**Set of tasks**
1/ In the Long Beach Grand Prix text, swap "Formula One" for "F1" and write out the stretch from "The 1981 United" through "Glen, New York.".
2/ Pick up the 1981 Long Beach Grand Prix text after its last sentence and keep writing.

====== Extract

The 1981 United States Grand Prix West (officially the Toyota Grand Prix of Long Beach) was a Formula One motor race held on March 15, 1981, at Long Beach, California. It was the opening race of the 1981 Formula One World Championship.

Summary
Defending World Champion Alan Jones finished nine seconds ahead of teammate Carlos Reutemann, and won his first Long Beach Grand Prix, as the 1981 season finally began after a winter of controversy and legal battles. It was the third consecutive Grand Prix win for Jones, and his second consecutive in the United States, after seizing the 1980 Drivers' title with season-ending wins in Montreal, Canada and Watkins Glen, New York.

============
====== Supplied material

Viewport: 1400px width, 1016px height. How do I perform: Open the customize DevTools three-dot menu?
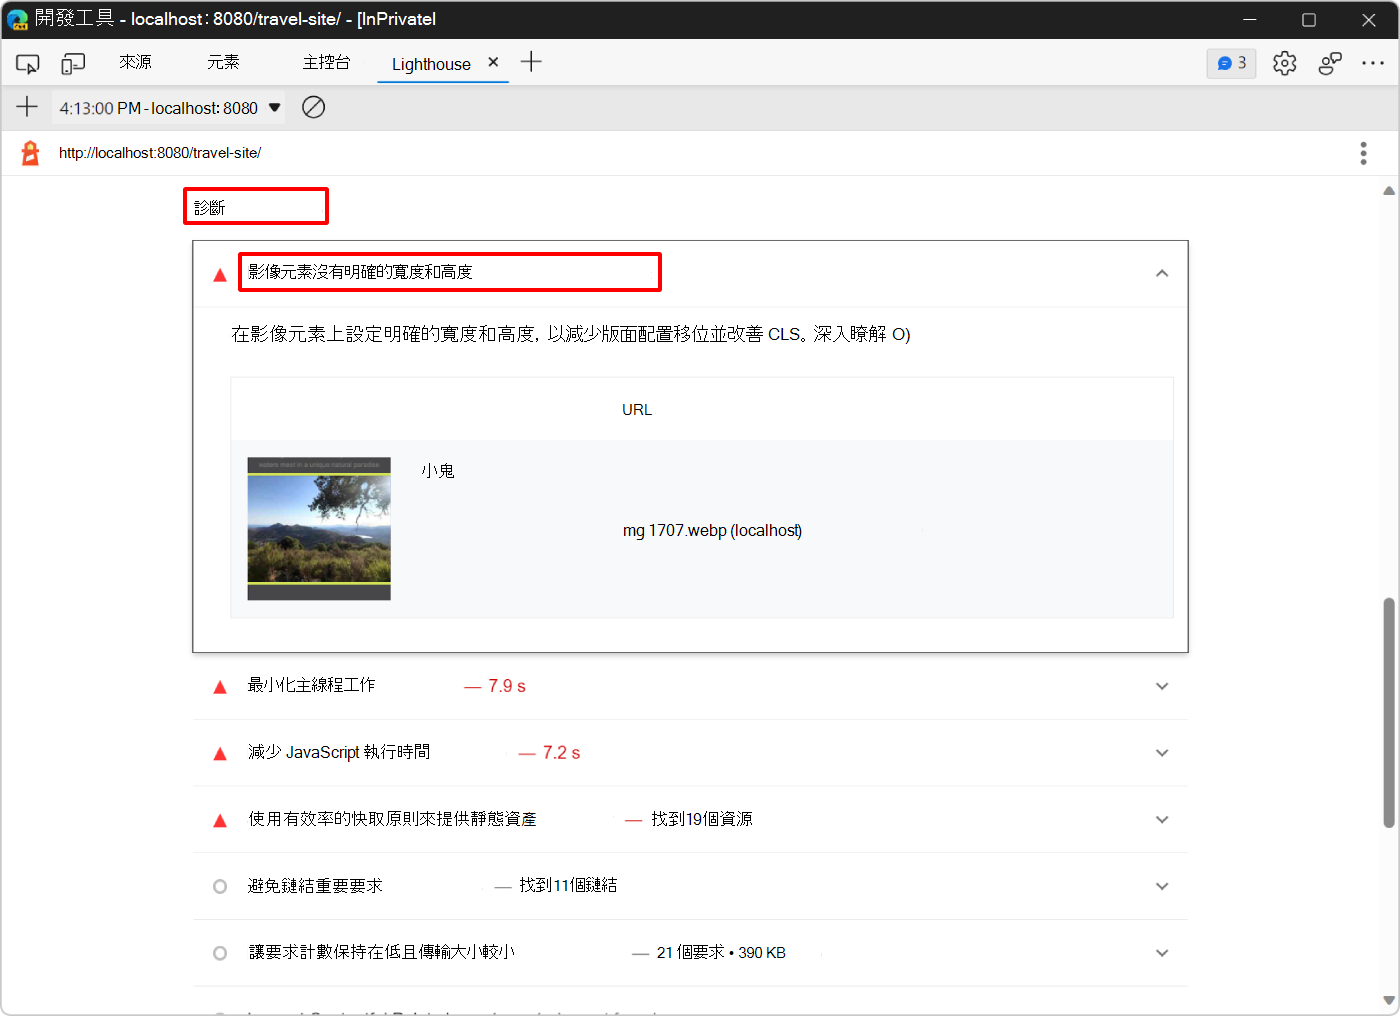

============

**Answers to each task**
1/
The 1981 United States Grand Prix West (officially the Toyota Grand Prix of Long Beach) was a F1 motor race held on March 15, 1981, at Long Beach, California. It was the opening race of the 1981 F1 World Championship.

Summary
Defending World Champion Alan Jones finished nine seconds ahead of teammate Carlos Reutemann, and won his first Long Beach Grand Prix, as the 1981 season finally began after a winter of controversy and legal battles. It was the third consecutive Grand Prix win for Jones, and his second consecutive in the United States, after seizing the 1980 Drivers' title with season-ending wins in Montreal, Canada and Watkins Glen, New York.

2/
The off-season had seen FISA (La Federation Internationale du Sport Automobile) and FOCA (the Formula One Constructors' Association) in conflict, ostensibly over FISA's scheduled ban of aerodynamic skirts on the cars, but also over financial control of the sport. After threatening to institute their own championship, FOCA agreed to the skirt ban on assurance of their continued control of the sport's finances and FISA's commitment to a four-year period of stability in the rules. Just 10 days prior to the season-opening race in Long Beach, the Concorde Agreement was signed in Paris, allowing all of the teams to appear.

In the meantime, the South African race, run in February under FOCA's pre-agreement version of the rules, had been deprived of its World Championship status by the dispute, and the Argentine race, originally scheduled in January, was moved to April.

In addition to the new rules, Goodyear announced in December that it intended to withdraw immediately from all involvement in European racing. So, when the teams arrived in Long Beach for the first Championship race of the season, the Friday morning practice sessions were filled with frantic activity. Larger wings, softer springs and revised sidepods were in evidence for nearly everyone, trying to make up for the absence of the banned skirts. With all teams also using Michelin tires as well, many drivers were struggling to come to grips with a totally new set of challenges.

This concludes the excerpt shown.